Critical Annotation 

Identifying the Dataset 

The motivation behind this study is to make Online Social Networking (ONS) safer for children by identifying and flagging pedophiles with greater ease. Because the main focus of this paper is to target pedophiles, both age and gender served as key latent attributes. Conducting a case study on the Belgian ONS, Netlog, the authors curate 1,537,283 Flemish Dutch posts containing 18,713,627 tokens (character-based features). Considering that the communication on this site is short, non-standard, and constantly changing (colloquial Dutch speech evolves particularly rapidly), the authors state that obtaining training dataset is difficult. 

Methods 

Rather than choosing pre-determined classifier features, classifier features are selected through statistical techniques and classification using machine learning algorithms. The data is processed by saving the last post of each interaction as separate documents. Post-processing, the posts are tokenized (style and language independent), normalised,  and grouped using profile data. A total of four age and gender classes were created; male and female classes for users below and above 25 e.g. plus25_male. Different experiments were set up following these steps with 10,000 posts, 5,000 posts, and 1,000 posts in order to test the minimum amount of data required for accurate results. The experiment was conducted with an SVM package via Liblinear to determine which types of features are most informative.  

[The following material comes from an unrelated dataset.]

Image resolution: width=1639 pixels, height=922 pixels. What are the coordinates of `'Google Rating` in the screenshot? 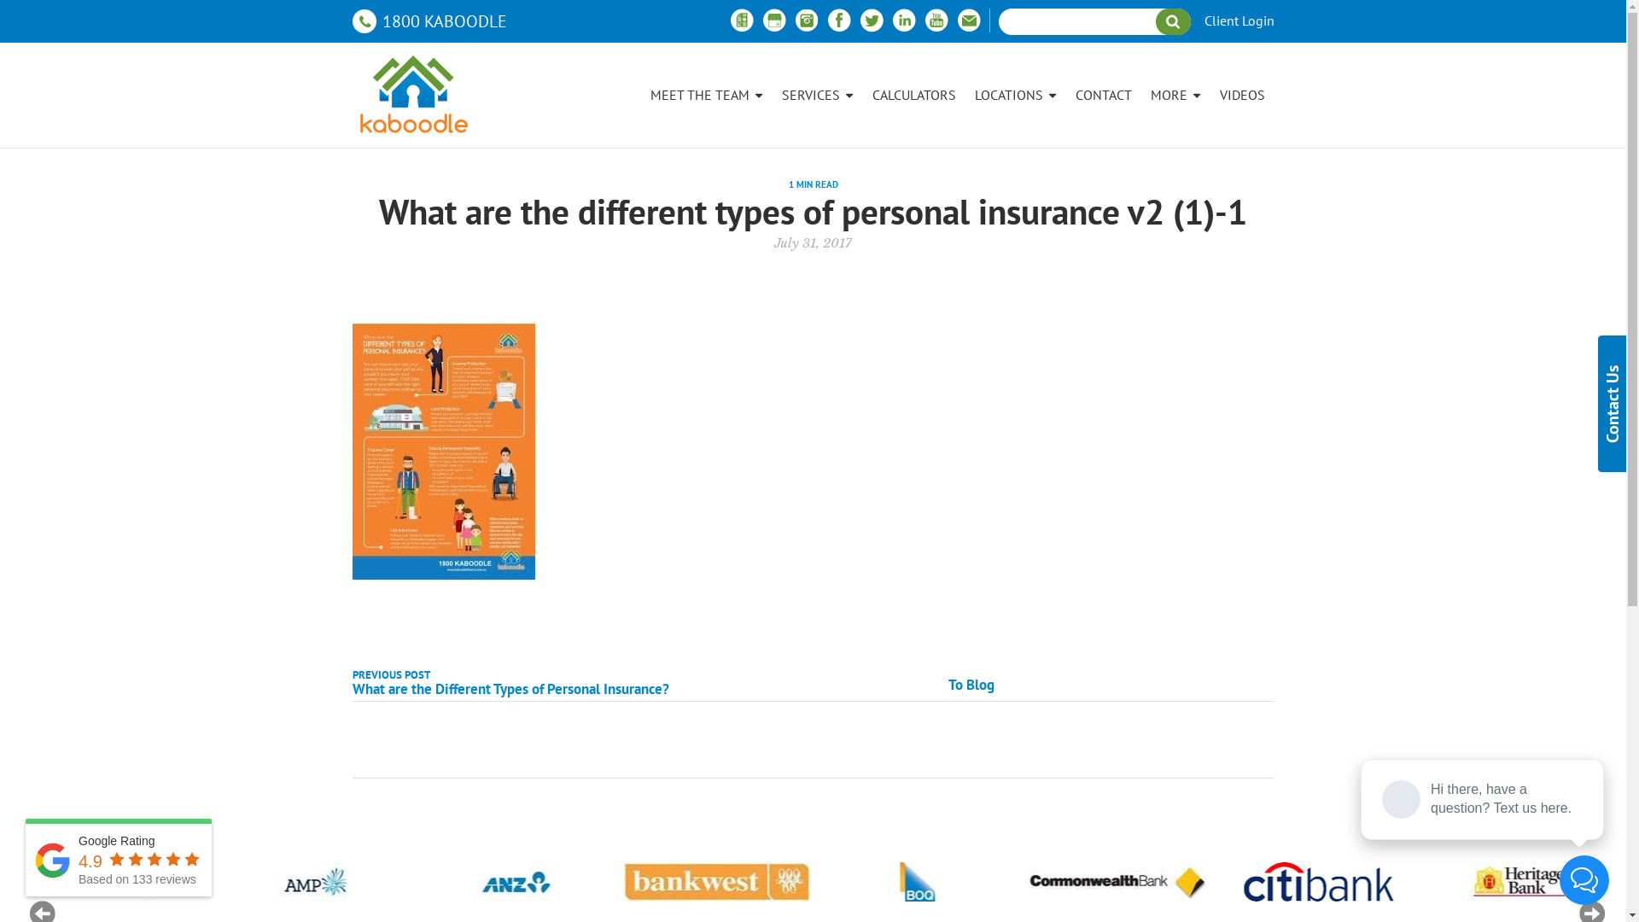 It's located at (118, 857).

Key Assumptions Stated by Authors 

The authors acknowledge that it is not possible to manually check profiles, therefore some information about gender and or age could be false. Given the nature of Netlog, the three main limitations outlined by the authors include the feasibility of gender prediction on chat text, the usefulness of this approach with short texts, and minimum data training size required for accurate results. 

Inferred Assumptions

This study does not presume accuracy based on a predetermined model and attempts to use various classifications to create the best model. However, ‘robustness’ is determined by a category classification system setup for a specific objective - flagging potential pedophiles. Therefore, the applicability of this approach (in conjunction with the intention) is limited. 

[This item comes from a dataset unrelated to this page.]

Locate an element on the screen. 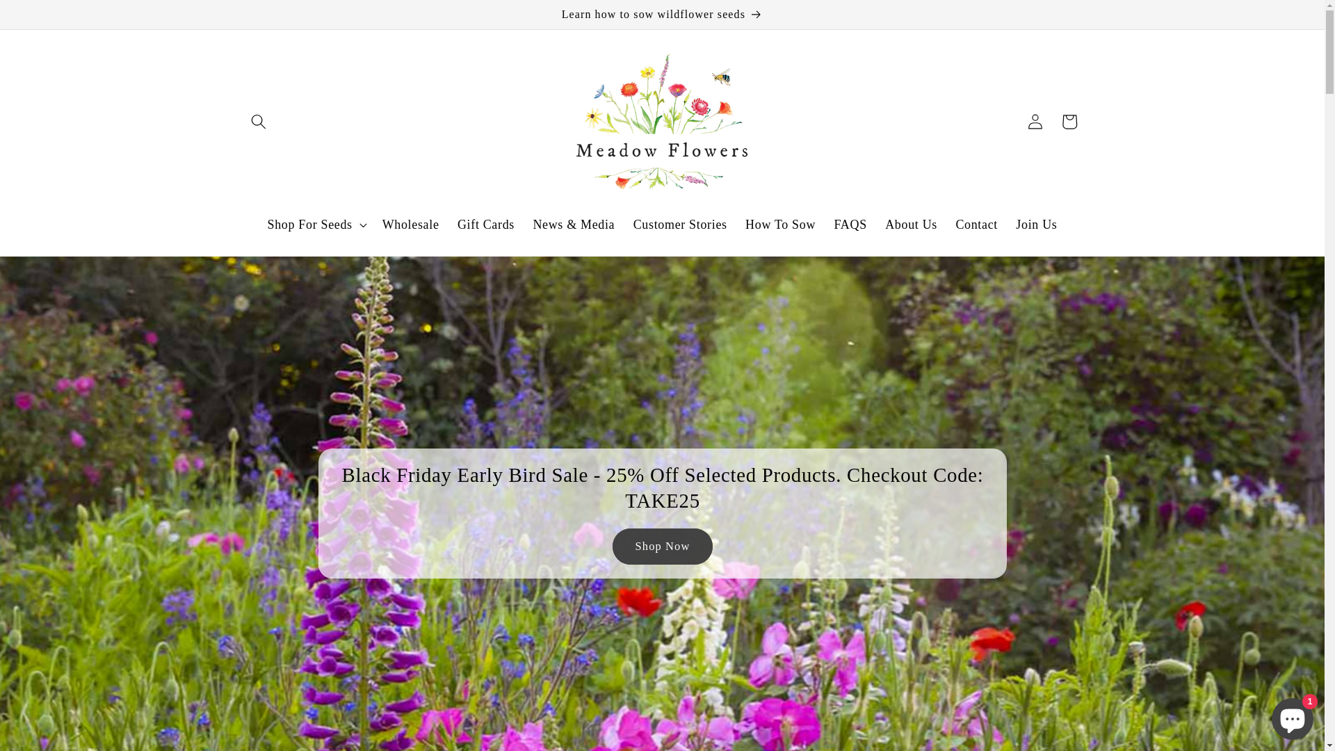  'Cart' is located at coordinates (1052, 120).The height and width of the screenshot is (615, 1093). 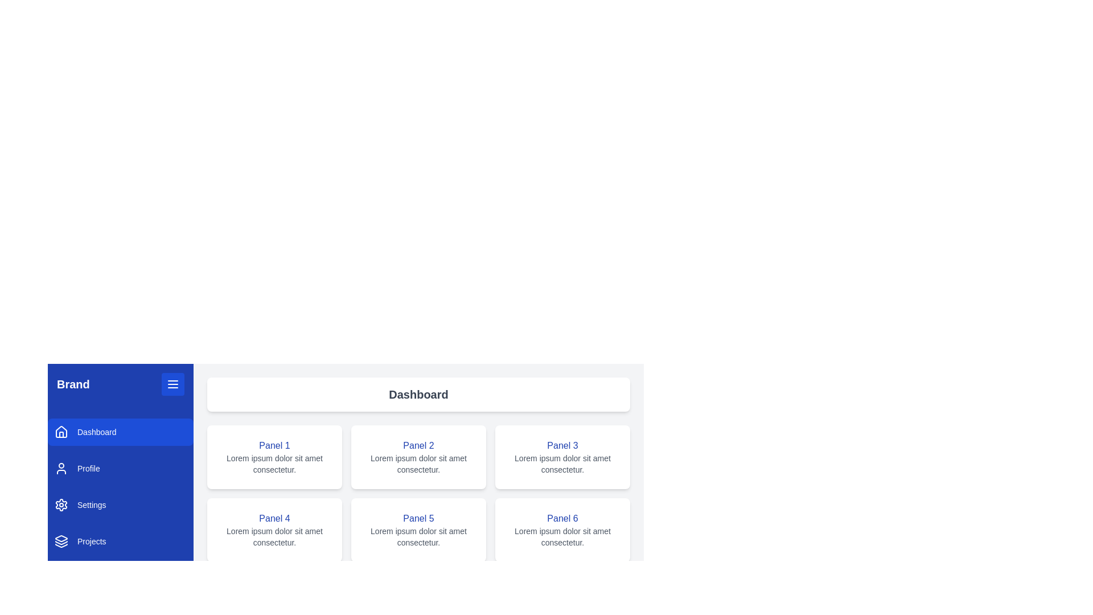 What do you see at coordinates (562, 536) in the screenshot?
I see `the text label reading 'Lorem ipsum dolor sit amet consectetur.' located in the lower part of the 'Panel 6' card` at bounding box center [562, 536].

Moreover, beyond the gender binary assumptions (which is common across most studies), the authors assume that tokens, characters, and word unigrams are inherently demonstrative of demographic identities. While this may be true in the case of falsification, where stereotypical gendered conventions are used by pedophiles, these stereotypes remain problematic when applied to the population at large - especially considering the variety of the language and communication features on Netlog. 

Evaluating Results 

The 4-way age-gender classification was input into SVM which yielded an accuracy of 66.3%. According to the experiments, token features outperformed character features and unigrams were the most effective feature in predicting gender with post metadata. The highest accuracy was achieved with the largest dataset. These evaluations are based on F-scores, precision, and recall. The best results were obtained when both gender and age were balanced in the dataset - the accuracy reached 88% in this case.

Because of the ad hoc nature of the training dataset and determining the classifier features, it would be difficult to replicate this experiment across a wide range of scenarios and or industries. However, in the context of language independent text analyses, comparing the precision and recall of unigrams, tokens, and characters, could prove useful.